- The .
The includes ratings for hundreds of occupations for dozens of work characteristics, activities, and skills. We took a look at various factors that could make a particular occupation more susceptible to a breakout of a highly infectious illness: Risk of , to other people, direct , and like being able to stay 全民彩票苹果软件 if they or their family members are ill.
Medical professionals and first responders are likely to be on the front lines in any major disease outbreak. But in addition to those groups, service and transportation workers could also be at risk of contracting or spreading an epidemic virus.

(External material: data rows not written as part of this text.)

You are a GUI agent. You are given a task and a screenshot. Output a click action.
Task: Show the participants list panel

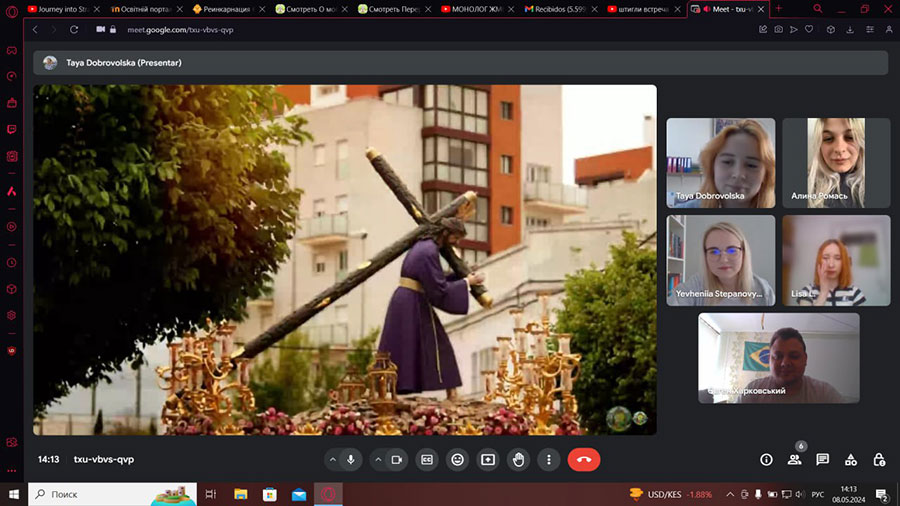(x=794, y=460)
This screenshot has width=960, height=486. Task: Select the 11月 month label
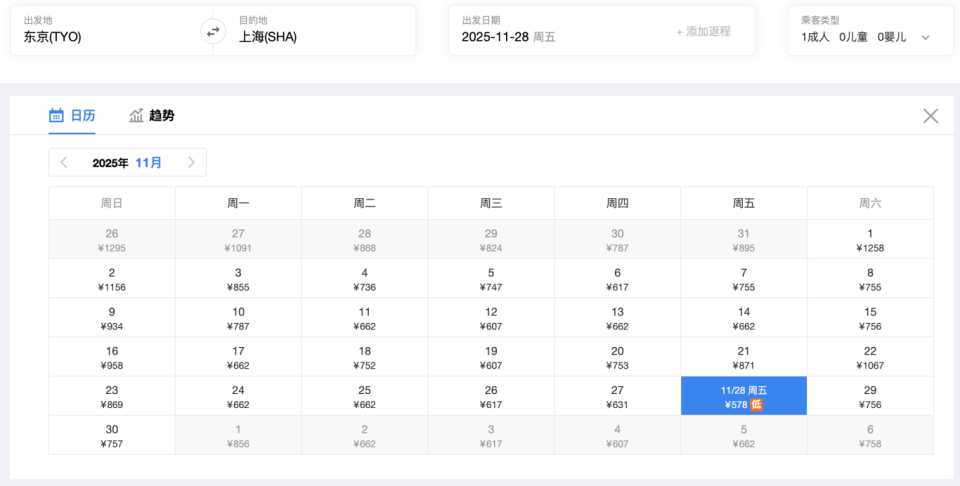coord(149,162)
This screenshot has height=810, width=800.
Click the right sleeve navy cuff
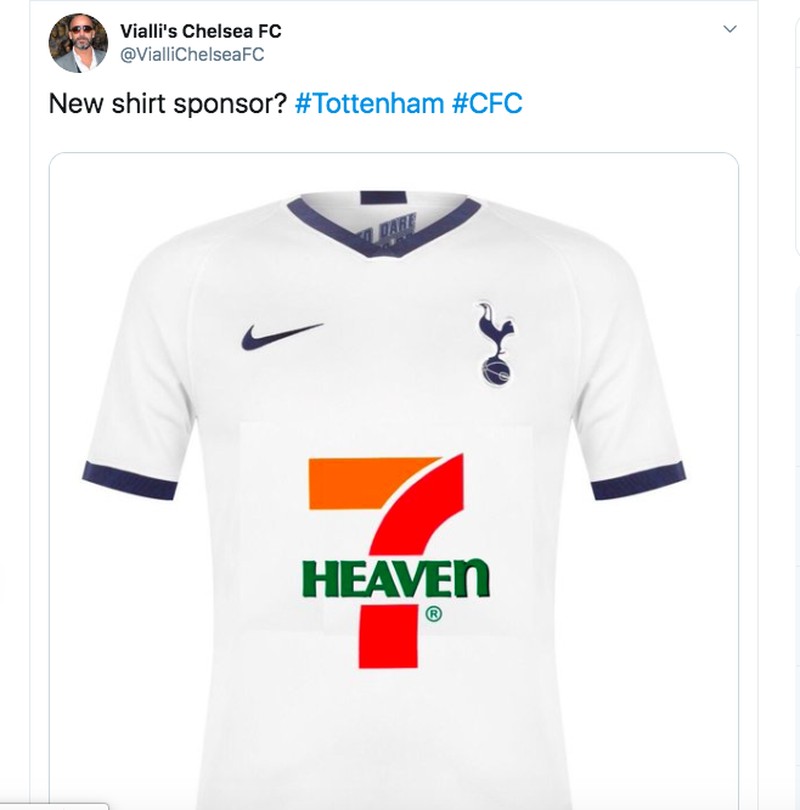point(637,481)
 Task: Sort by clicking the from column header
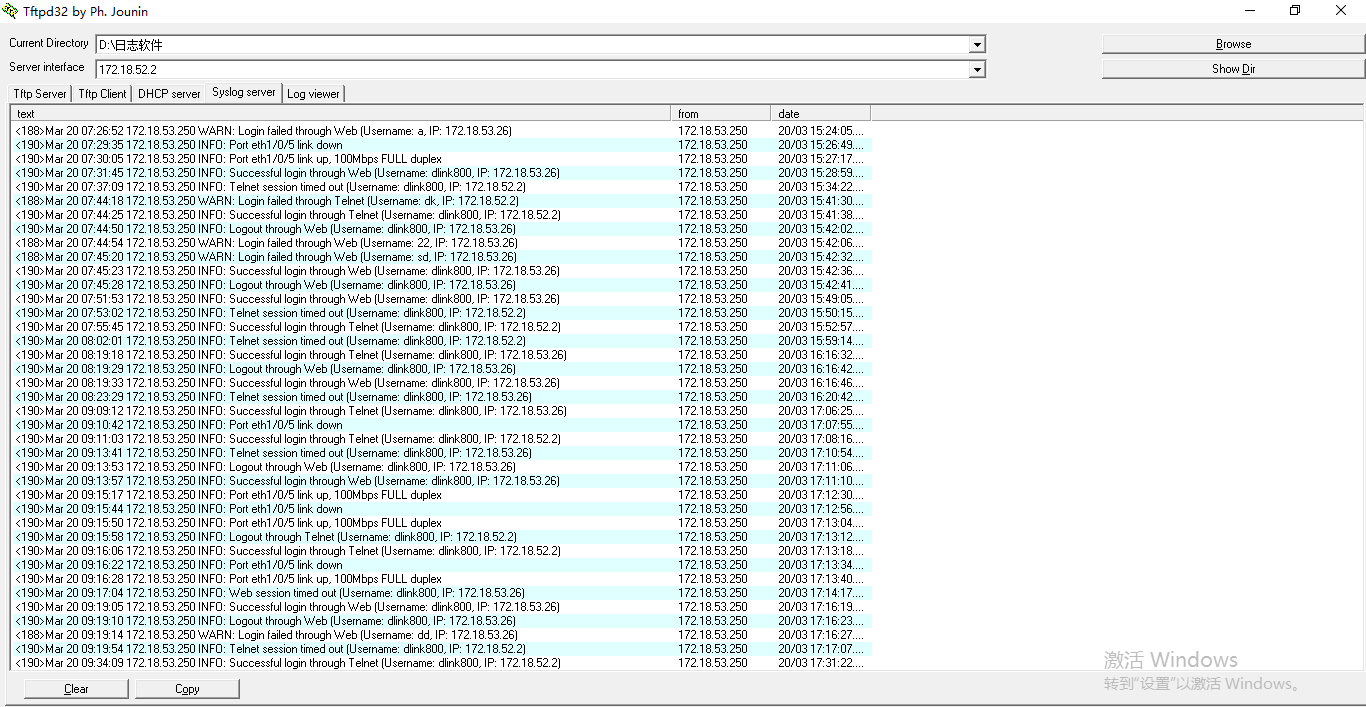(688, 113)

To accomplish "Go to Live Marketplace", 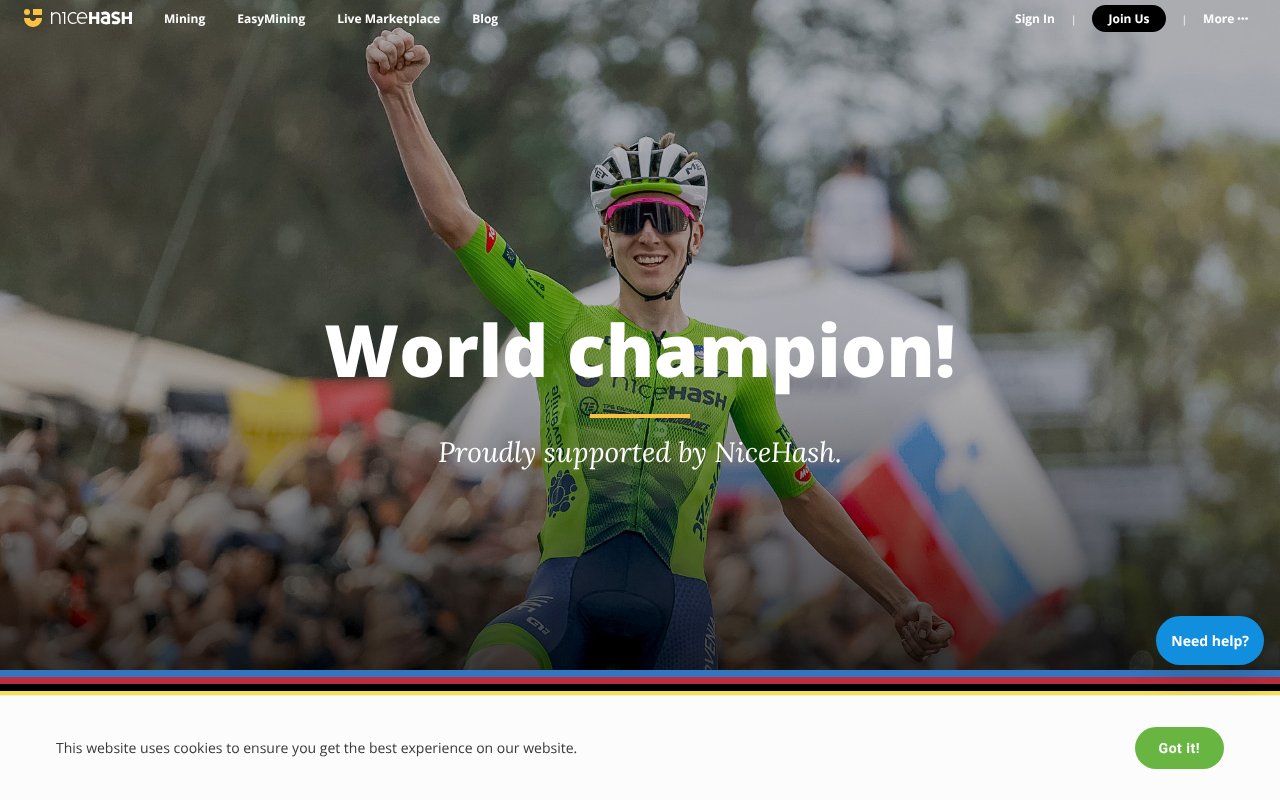I will (388, 19).
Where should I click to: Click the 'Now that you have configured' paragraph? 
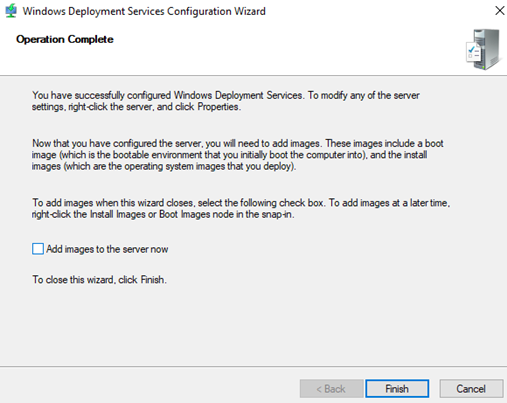pyautogui.click(x=238, y=155)
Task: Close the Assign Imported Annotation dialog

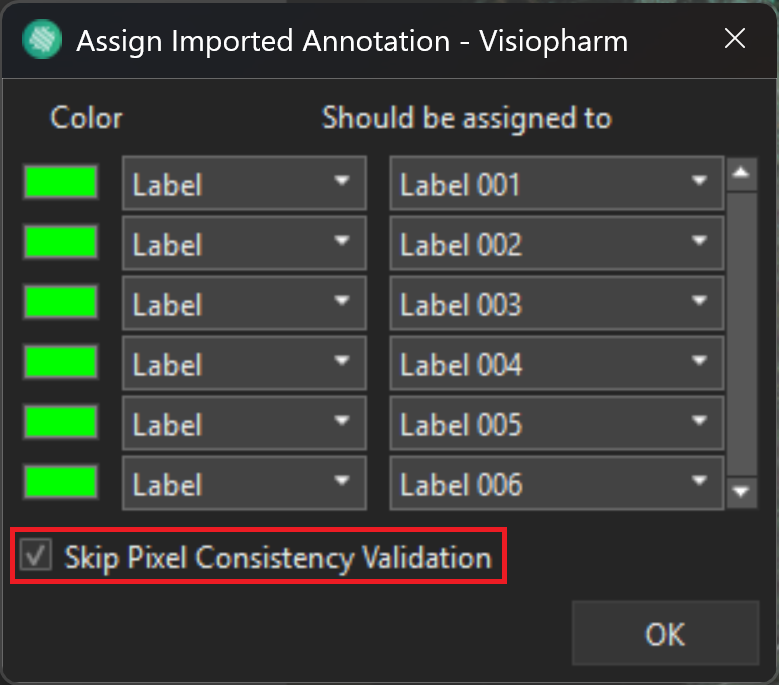Action: 735,39
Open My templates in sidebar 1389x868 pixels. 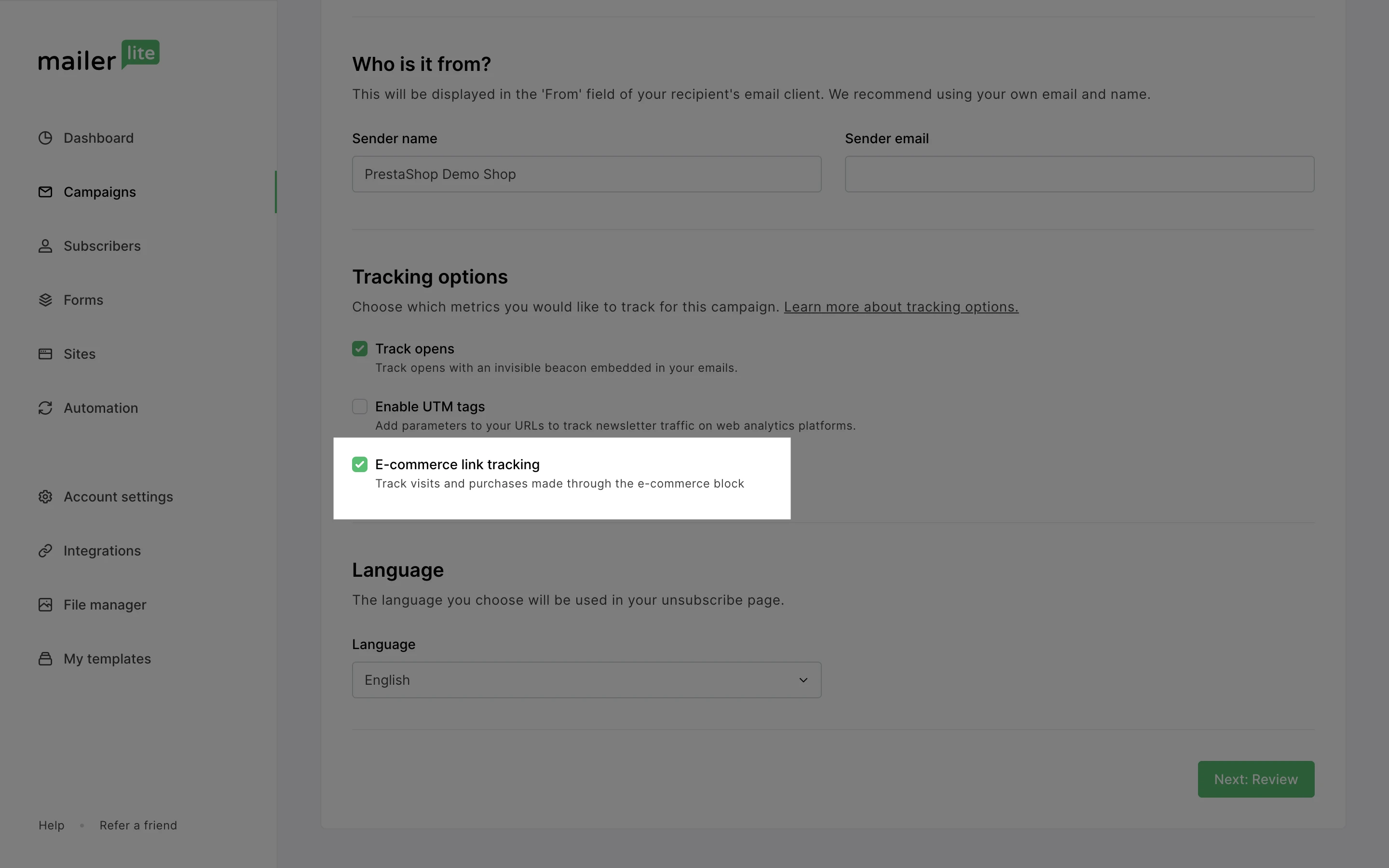pyautogui.click(x=107, y=658)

Medical professionals like acute care nurses, family and general practitioners, respiratory therapists, and several other specializations dominate the top of . Medical professionals also tend to , increasing exposure risk.
People who work in hospitals or other medical settings would likely face a lot of exposure to the coronavirus in the event of a wider outbreak. According to The Los Angeles Times, have been infected with the novel virus, and it's possible a similar spread could happen in the US.
Firefighters, emergency medical technicians, ambulance drivers, and police officers are likely to be on the front lines of an outbreak.
Like medical professionals, first responders tend to have a . Police officers, firefighters, and EMTs are also high on O*NET's , again reinforcing the idea that they interact directly with lots of people every day.
The people who make and serve food, deliver goods, and keep retail stores open could face serious impacts from a coronavirus outbreak.
Couriers and messengers appear relatively high on O*NET's .
Barbers, fast food workers, physical therapists, athletic trainers, and manicurists all to their customers and colleagues.
Retail salespersons, concierges, restaurant servers, and cashiers all , putting them into potential exposure with those infected with the coronavirus.
Service workers and small businesses in Asian countries that have already been hit hard by the new illness have already seen this kind of economic pain.
Jobs without a lot of flexibility
Several big global companies are taking precautions against the new coronavirus, , Baker and her colleagues included a measure of how much freedom workers have to make decisions as a proxy for the above considerations.
Many of the service sector jobs previously mentioned, like restaurant servers and fast food workers, as well as several other blue-collar occupations like non-airplane transportation attendants and textile workers, show up very low on .
While it's not a perfect measure of workplace flexibility, workers in these types of occupations may be facing the types of risks that Baker noted, and might not have the resources or support from their employers needed in the face of an epidemic.
Airplanes are enclosed spaces with tightly packed people, and thus represent a workplace that could contribute to the spread of something like the coronavirus. The , according to O*NET. Flight attendants also appear pretty high up on the list of jobs with a .
Actors, dancers, and other performers
According to O*NET, choreographers, dancers, actors, and singers all tend to . That sets up conditions where a highly infectious illness like the coronavirus could quickly spread through a workplace.
Occupations like these also involve , again increasing the risk of exposure.